(Collected data entries)
--*--
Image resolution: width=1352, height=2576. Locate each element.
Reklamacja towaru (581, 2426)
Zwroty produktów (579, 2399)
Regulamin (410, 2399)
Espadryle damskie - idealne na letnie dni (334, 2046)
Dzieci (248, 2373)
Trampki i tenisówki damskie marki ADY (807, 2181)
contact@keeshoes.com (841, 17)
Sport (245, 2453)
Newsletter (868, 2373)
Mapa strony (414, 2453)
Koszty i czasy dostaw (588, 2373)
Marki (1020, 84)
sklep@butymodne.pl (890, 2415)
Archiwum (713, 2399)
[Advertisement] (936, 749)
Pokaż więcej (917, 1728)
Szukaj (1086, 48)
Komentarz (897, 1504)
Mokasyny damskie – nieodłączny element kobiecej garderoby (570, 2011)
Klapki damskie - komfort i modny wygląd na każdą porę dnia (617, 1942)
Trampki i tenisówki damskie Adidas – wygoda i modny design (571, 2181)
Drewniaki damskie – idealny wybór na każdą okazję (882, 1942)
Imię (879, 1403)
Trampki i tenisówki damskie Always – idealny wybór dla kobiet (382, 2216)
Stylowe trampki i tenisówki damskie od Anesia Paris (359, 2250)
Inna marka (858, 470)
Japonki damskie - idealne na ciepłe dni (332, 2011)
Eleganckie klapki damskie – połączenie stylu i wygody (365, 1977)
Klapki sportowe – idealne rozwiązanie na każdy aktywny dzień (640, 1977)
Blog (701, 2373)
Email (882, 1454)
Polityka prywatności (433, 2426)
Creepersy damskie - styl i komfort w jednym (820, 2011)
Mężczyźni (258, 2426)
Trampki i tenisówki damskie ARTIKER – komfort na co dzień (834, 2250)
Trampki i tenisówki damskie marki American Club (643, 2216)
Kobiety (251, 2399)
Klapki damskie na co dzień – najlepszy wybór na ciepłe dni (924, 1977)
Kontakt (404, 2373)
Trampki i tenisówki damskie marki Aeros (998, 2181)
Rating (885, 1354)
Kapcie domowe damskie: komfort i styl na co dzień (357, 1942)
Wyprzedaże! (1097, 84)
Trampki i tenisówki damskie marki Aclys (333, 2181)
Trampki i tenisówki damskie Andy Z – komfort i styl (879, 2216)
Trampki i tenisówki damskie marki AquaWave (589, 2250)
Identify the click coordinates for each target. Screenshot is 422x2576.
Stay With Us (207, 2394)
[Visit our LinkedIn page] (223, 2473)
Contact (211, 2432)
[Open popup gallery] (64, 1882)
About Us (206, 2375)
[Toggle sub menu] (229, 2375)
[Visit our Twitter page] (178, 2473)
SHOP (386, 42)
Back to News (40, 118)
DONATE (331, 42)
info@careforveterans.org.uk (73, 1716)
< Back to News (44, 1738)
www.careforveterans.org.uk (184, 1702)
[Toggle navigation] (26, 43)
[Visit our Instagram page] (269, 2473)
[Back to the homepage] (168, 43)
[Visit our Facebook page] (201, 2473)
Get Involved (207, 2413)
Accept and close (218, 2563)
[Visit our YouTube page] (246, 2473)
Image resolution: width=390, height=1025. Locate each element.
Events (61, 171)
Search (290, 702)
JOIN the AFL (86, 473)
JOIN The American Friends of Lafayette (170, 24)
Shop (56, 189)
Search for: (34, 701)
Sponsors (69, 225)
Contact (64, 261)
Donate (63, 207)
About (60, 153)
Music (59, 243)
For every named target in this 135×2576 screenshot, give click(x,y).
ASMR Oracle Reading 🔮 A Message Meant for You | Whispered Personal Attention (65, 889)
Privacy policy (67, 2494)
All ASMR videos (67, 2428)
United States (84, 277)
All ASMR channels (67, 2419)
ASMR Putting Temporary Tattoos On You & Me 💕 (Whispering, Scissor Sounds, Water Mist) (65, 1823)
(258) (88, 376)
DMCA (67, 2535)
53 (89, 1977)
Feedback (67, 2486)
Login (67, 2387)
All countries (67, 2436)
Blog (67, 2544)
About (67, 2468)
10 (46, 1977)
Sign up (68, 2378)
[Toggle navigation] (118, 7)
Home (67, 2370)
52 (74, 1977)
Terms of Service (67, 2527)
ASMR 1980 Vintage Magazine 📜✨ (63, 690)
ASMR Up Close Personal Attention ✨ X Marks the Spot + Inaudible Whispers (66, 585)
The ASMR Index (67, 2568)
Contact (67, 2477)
--*--
- DIRECTIONS FOR THIS TASK -
Set the data down once more, exactly as it stands.

- EXERCISE RESULT -
Image resolution: width=1352, height=2576. Locate each element.
Reklamacja towaru (581, 2426)
Zwroty produktów (579, 2399)
Regulamin (410, 2399)
Espadryle damskie - idealne na letnie dni (334, 2046)
Dzieci (248, 2373)
Trampki i tenisówki damskie marki ADY (807, 2181)
contact@keeshoes.com (841, 17)
Sport (245, 2453)
Newsletter (868, 2373)
Mapa strony (414, 2453)
Koszty i czasy dostaw (588, 2373)
Marki (1020, 84)
sklep@butymodne.pl (890, 2415)
Archiwum (713, 2399)
[Advertisement] (936, 749)
Pokaż więcej (917, 1728)
Szukaj (1086, 48)
Komentarz (897, 1504)
Mokasyny damskie – nieodłączny element kobiecej garderoby (570, 2011)
Klapki damskie - komfort i modny wygląd na każdą porę dnia (617, 1942)
Trampki i tenisówki damskie Adidas – wygoda i modny design (571, 2181)
Drewniaki damskie – idealny wybór na każdą okazję (882, 1942)
Imię (879, 1403)
Trampki i tenisówki damskie Always – idealny wybór dla kobiet (382, 2216)
Stylowe trampki i tenisówki damskie od Anesia Paris (359, 2250)
Inna marka (858, 470)
Japonki damskie - idealne na ciepłe dni (332, 2011)
Eleganckie klapki damskie – połączenie stylu i wygody (365, 1977)
Klapki sportowe – idealne rozwiązanie na każdy aktywny dzień (640, 1977)
Blog (701, 2373)
Email (882, 1454)
Polityka prywatności (433, 2426)
Creepersy damskie - styl i komfort w jednym (820, 2011)
Mężczyźni (258, 2426)
Trampki i tenisówki damskie ARTIKER – komfort na co dzień (834, 2250)
Trampki i tenisówki damskie marki American Club (643, 2216)
Kobiety (251, 2399)
Klapki damskie na co dzień – najlepszy wybór na ciepłe dni (924, 1977)
Kontakt (404, 2373)
Trampki i tenisówki damskie marki Aeros (998, 2181)
Rating (885, 1354)
Kapcie domowe damskie: komfort i styl na co dzień (357, 1942)
Wyprzedaże! (1097, 84)
Trampki i tenisówki damskie marki Aclys (333, 2181)
Trampki i tenisówki damskie Andy Z – komfort i styl (879, 2216)
Trampki i tenisówki damskie marki AquaWave (589, 2250)
Identify the click coordinates for each target. Screenshot is 422x2576.
Stay With Us (207, 2394)
[Visit our LinkedIn page] (223, 2473)
Contact (211, 2432)
[Open popup gallery] (64, 1882)
About Us (206, 2375)
[Toggle sub menu] (229, 2375)
[Visit our Twitter page] (178, 2473)
SHOP (386, 42)
Back to News (40, 118)
DONATE (331, 42)
info@careforveterans.org.uk (73, 1716)
< Back to News (44, 1738)
www.careforveterans.org.uk (184, 1702)
[Toggle navigation] (26, 43)
[Visit our Instagram page] (269, 2473)
[Back to the homepage] (168, 43)
[Visit our Facebook page] (201, 2473)
Get Involved (207, 2413)
Accept and close (218, 2563)
[Visit our YouTube page] (246, 2473)
Image resolution: width=390, height=1025. Locate each element.
Events (61, 171)
Search (290, 702)
JOIN the AFL (86, 473)
JOIN The American Friends of Lafayette (170, 24)
Shop (56, 189)
Search for: (34, 701)
Sponsors (69, 225)
Contact (64, 261)
Donate (63, 207)
About (60, 153)
Music (59, 243)
For every named target in this 135×2576 screenshot, give click(x,y).
ASMR Oracle Reading 🔮 A Message Meant for You | Whispered Personal Attention (65, 889)
Privacy policy (67, 2494)
All ASMR videos (67, 2428)
United States (84, 277)
All ASMR channels (67, 2419)
ASMR Putting Temporary Tattoos On You & Me 💕 (Whispering, Scissor Sounds, Water Mist) (65, 1823)
(258) (88, 376)
DMCA (67, 2535)
53 (89, 1977)
Feedback (67, 2486)
Login (67, 2387)
All countries (67, 2436)
Blog (67, 2544)
About (67, 2468)
10 (46, 1977)
Sign up (68, 2378)
[Toggle navigation] (118, 7)
Home (67, 2370)
52 (74, 1977)
Terms of Service (67, 2527)
ASMR 1980 Vintage Magazine 📜✨ (63, 690)
ASMR Up Close Personal Attention ✨ X Marks the Spot + Inaudible Whispers (66, 585)
The ASMR Index (67, 2568)
Contact (67, 2477)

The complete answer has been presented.